Les japonais font très rarement devant vous des remarques qui pourraient mettre dans l’embarras. Aussi, non, je n’ai jamais eu de remarques directes concernant ma différence, mais je sais tout de même qu’il y en a. Comment est-ce que je le sais alors ? C’est très simple : une opportunité qu’on vous refuse ? un appel qu’on préfère adresser au patron (japonais) directement alors qu’on aurait pu passer par moi..? Tous ceux qui sont resté travailler ici le savent bien, il vaut toujours mieux avoir un(e) binôme japonais(e) avec lequel le client (japonais) préférera discuter !

Je suis différent : c’est une épée à double tranchant qui peut autant me permettre de réussir autant que d’échouer ! Il faut savoir jouer les bonnes cartes !

Je ne passe pas inaperçu et je m’en suis très vite aperçu dès le départ : lorsqu’il vous suffit de marcher le long du trottoir pour constater que toutes les voitures ralentissent à votre niveau… au risque de faire un accident. Vous avez vite compris le schéma ! Heureusement pour eux, les conducteurs ont fini par s’habituer… à condition que je ne sorte pas coiffé en afro…
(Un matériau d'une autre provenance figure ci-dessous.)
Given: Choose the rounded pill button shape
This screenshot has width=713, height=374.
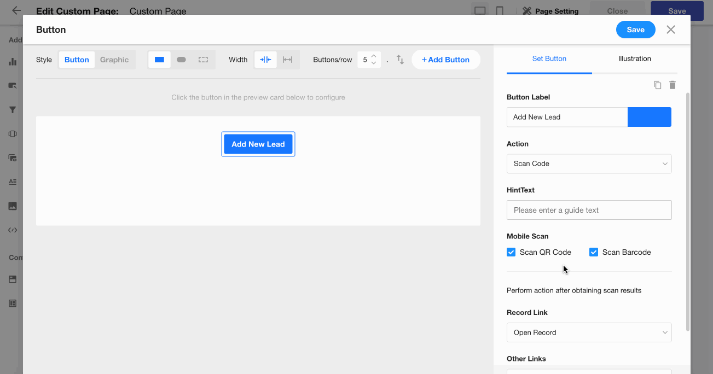Looking at the screenshot, I should tap(181, 60).
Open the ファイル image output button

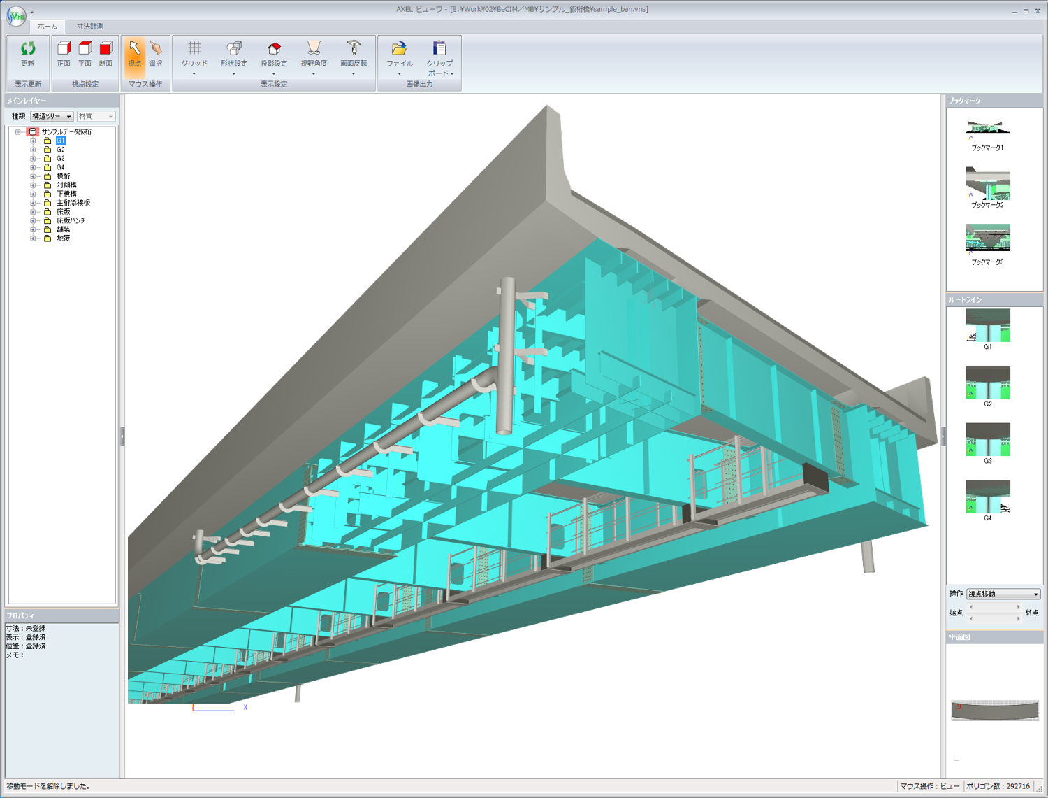[x=399, y=56]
Cependant, dans d’autres circonstances, c’est plutôt cool d’être différent. Pendant les diverses festivités d’été («matsuri» en Japonais), il me suffit de sortir habillé en yukata et coiffé en afro pour avoir le plus téméraire d’un groupe d’amis me demandant une photo avec eux ! Ça ne permet pas des contacts durables, mais c’est assez plaisant !

Les médias locaux, journaux et TV aiment aussi mettre un peu de couleur dans ce qu’ils réalisent et si je suis dans les parages, c’est tant mieux pour leurs pages/reportages qu’ils appellent «Activités Internationales» ! Pour autant, je ne souhaite pas m’investir plus dans cette voie, car ne parlant pas assez bien japonais, ça serait trop s’approcher et se brûler les ailes !

La règle d’or pour attirer, ici au Japon, est de savoir rester à sa place. La 1ère page, même d’un très petit journal me serait tout à fait inaccessible, je suis réaliste; par contre, la page internationale me tend les bras : c’est là ma place, et au Japon, chaque chose doit être à sa place !

Ce qui me gêne par contre, c’est l’imagerie populaire associée aux Noir en général. Les journaux et magazines mettant en couverture des Noirs sont soit des journaux de sport (football, baseball, boxe, basket…), soit de vêtements streetwear portés par des modèles percés, tatoués et/ou des dents en or, soit de musique ( jazz, DJ, rap, etc…). Heureusement, on constate tout de suite que je ne fais pas partie de cette catégorie car je porte volontiers cravate et veste.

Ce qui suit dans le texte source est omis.